The investigation into the cause of wildfire that devastated Boulder County in Colorado last Thursday has drawn attention to property owned by a Christian sect called the Twelve Tribes. A shed on the group’s property in Boulder, Colo., was reportedly aflame before the wildfire took off.
“The investigation into the cause of the fire is ongoing,” said Boulder County Sheriff Joe Pelle in a press briefing on Monday, Jan. 3. “It’s being supported by experts from the Forest Service, who are experienced and highly talented in investigating major fires in other states. And I don’t have any updates on that investigation right now other than to say it is in full force and full swing.”
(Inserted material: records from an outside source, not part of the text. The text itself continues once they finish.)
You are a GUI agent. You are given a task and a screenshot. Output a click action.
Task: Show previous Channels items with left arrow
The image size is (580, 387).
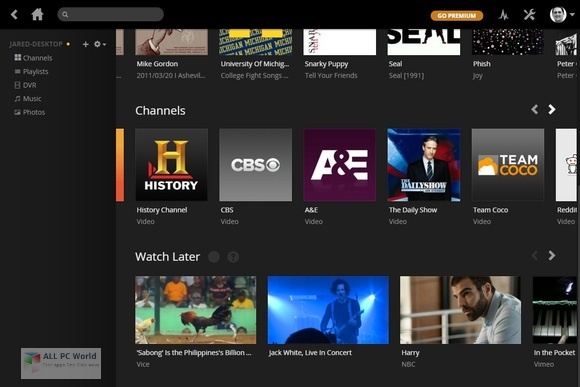tap(535, 110)
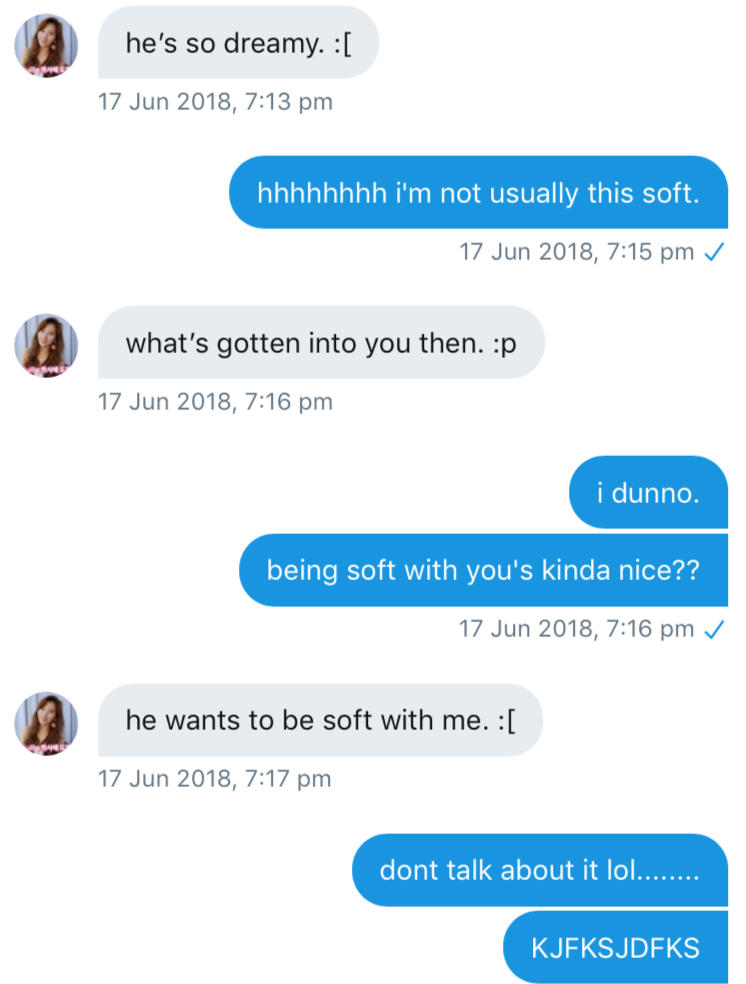Select the "he wants to be soft with me" message
Image resolution: width=746 pixels, height=984 pixels.
point(320,720)
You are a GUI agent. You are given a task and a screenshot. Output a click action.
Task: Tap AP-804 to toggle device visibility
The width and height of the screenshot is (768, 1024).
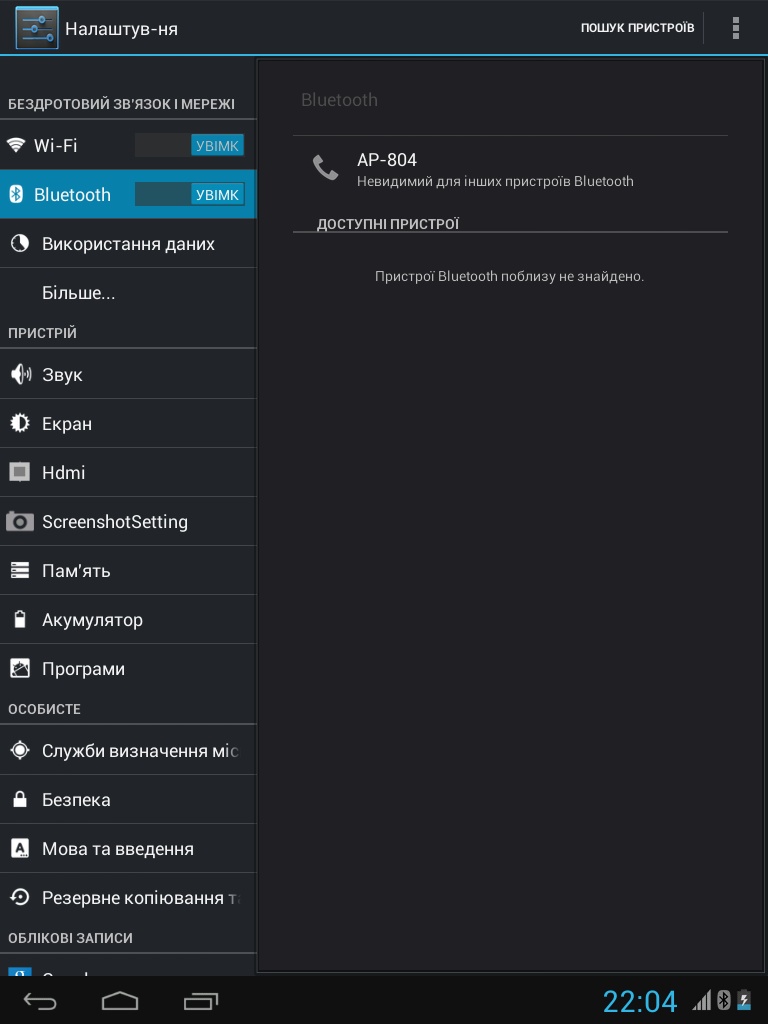click(495, 169)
When asked if the Twelve Tribes property was part of the investigation, Pelle responded, “It is and it will be and that is widely known and understood. So is the area around it. So we haven’t eliminated or honed in on any one specific thing. It’s an open investigation, we’re going to do it right, it’s going to take some time.” The sheriff noted the investigation will be extended and require patience. “We’re going to take our time and be methodical,” he said, “because the stakes are huge.”
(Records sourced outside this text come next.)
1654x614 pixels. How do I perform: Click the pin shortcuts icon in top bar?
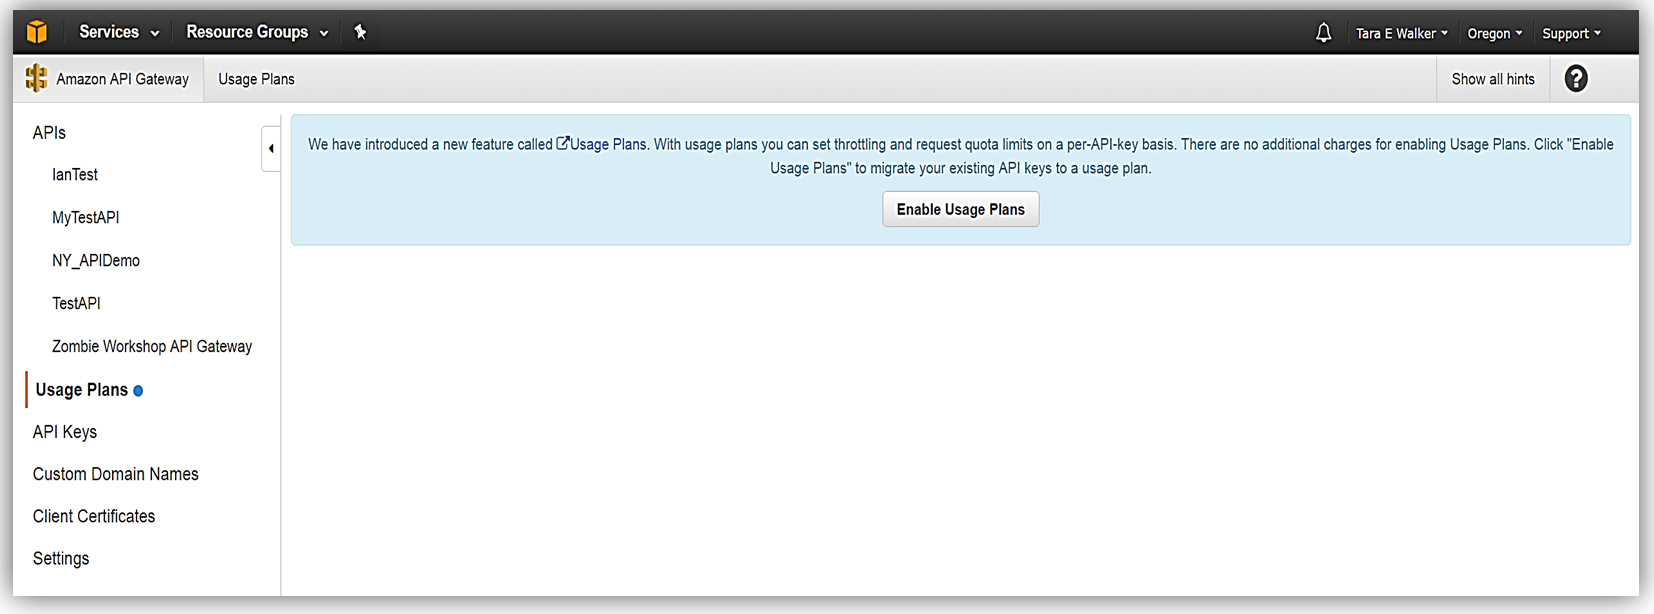(x=361, y=32)
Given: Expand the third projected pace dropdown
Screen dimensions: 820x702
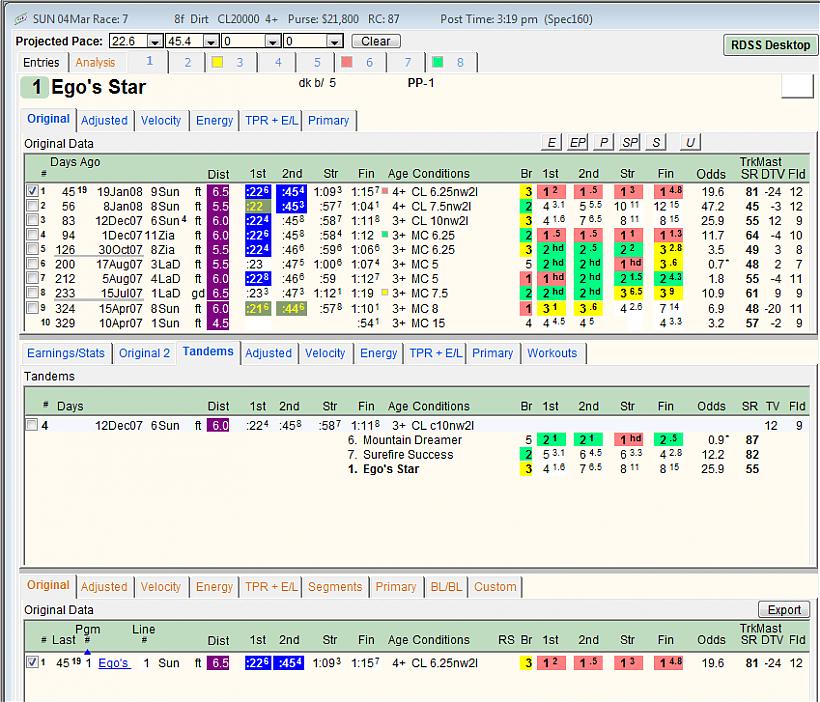Looking at the screenshot, I should click(x=272, y=41).
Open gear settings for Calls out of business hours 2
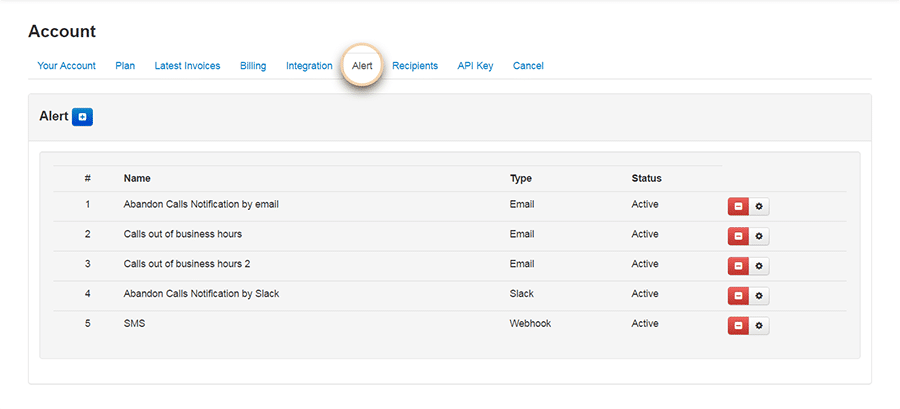The width and height of the screenshot is (900, 409). (759, 266)
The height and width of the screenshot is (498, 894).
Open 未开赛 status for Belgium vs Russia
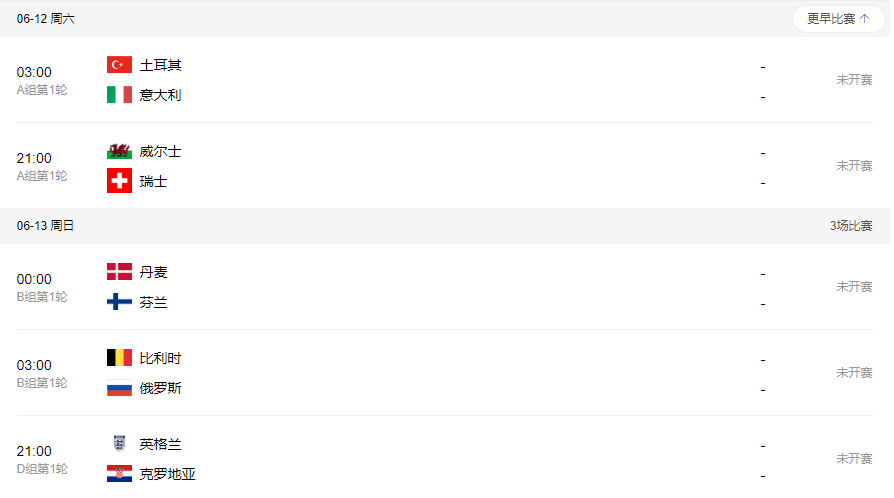click(854, 373)
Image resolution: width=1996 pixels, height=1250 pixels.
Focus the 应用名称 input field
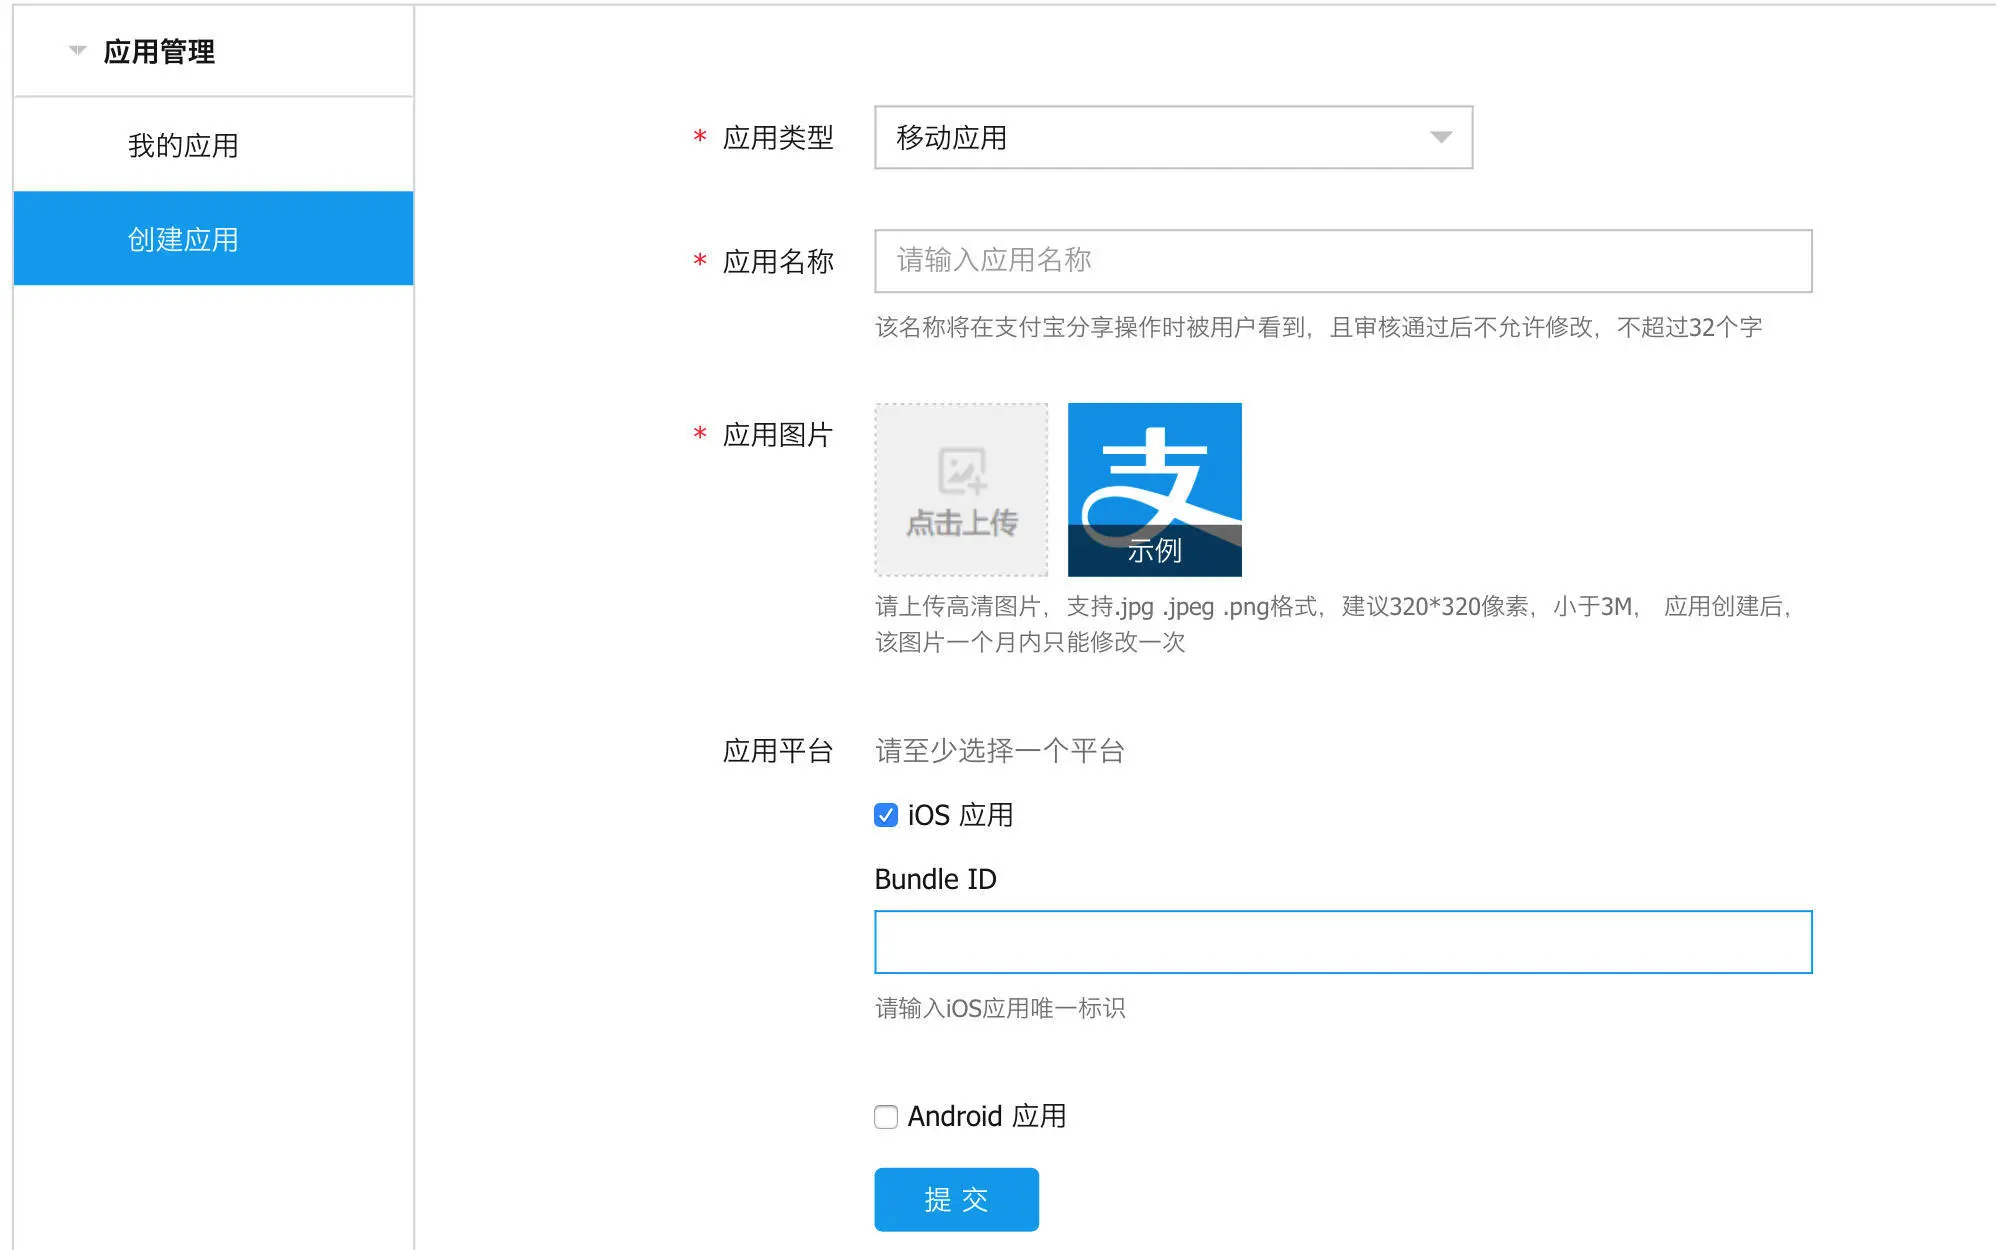pyautogui.click(x=1342, y=260)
Twelve Tribes Under Scrutiny
The Marshall and Middle Fork fires, some of the most calamitous in Colorado’s history, appear to have started the morning of Thursday, Dec. 30. The wildfire spanned over 6,000 acres and destroyed more than 900 homes. Around 34,000 people had to evacuate the area, and many have not yet been able to return.
Pelle said that teams are assessing the safety of re-entry and that people can check online for regular updates. Authorities are still trying to locate two missing people, which is “very, very difficult work” due to debris, heat, and the need to work by hand with small tools.
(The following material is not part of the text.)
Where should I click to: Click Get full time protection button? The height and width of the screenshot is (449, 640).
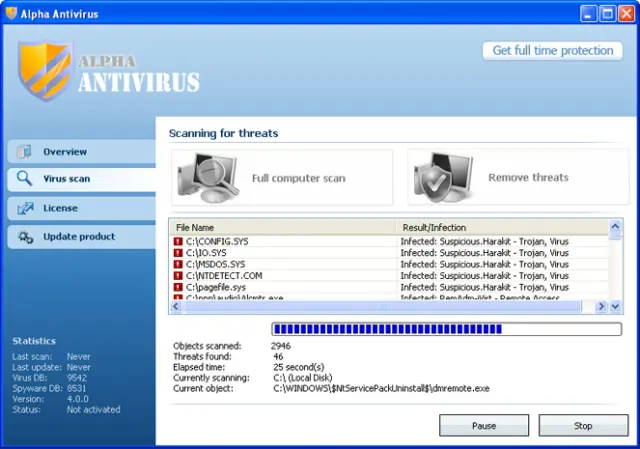tap(553, 51)
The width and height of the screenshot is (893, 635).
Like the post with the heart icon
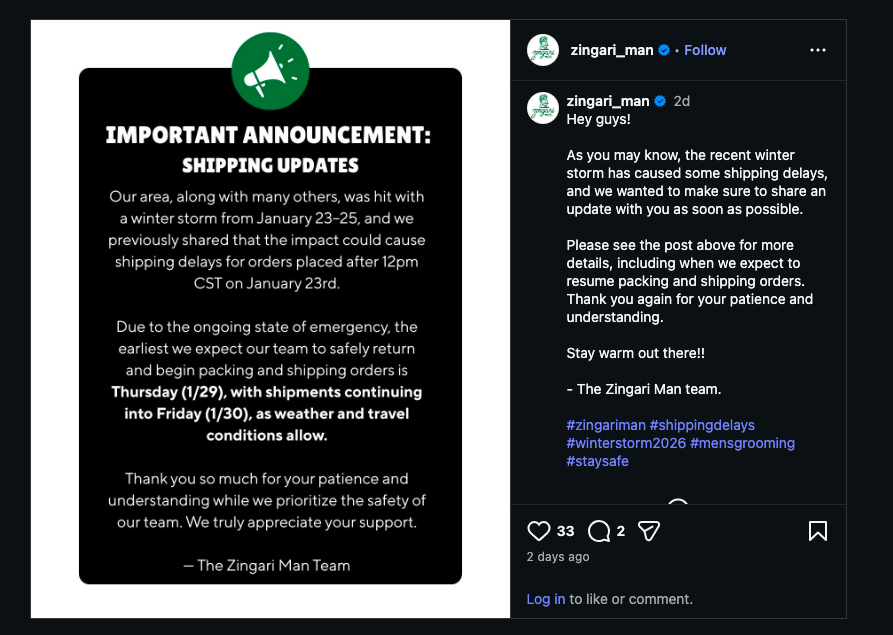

While it is not disputed that a fire started on property owned by the Twelve Tribes, it is not clear if that fire was the source of the wildfire or if there were another cause. ChurchLeaders has reached out to the Twelve Tribes for comment and will update this article in the event of a reply.
The Twelve Tribes movement was founded by Eugene and Marsha Spriggs, who started a Bible study for youth in Chattanooga, Tenn., in 1973. Some attendees lived with the Spriggs, who had a coffee house ministry and also opened a restaurant called The Yellow Deli.
The Spriggs began holding their own services after the church they had been attending, First Presbyterian Church, cancelled services for the Super Bowl. Eugene Spriggs, who had never been ordained, performed baptisms. At the time, they called their ministry Vine Community Church. Members began to face opposition from their community during the latter half of the 1970s, with some labeling the group a cult.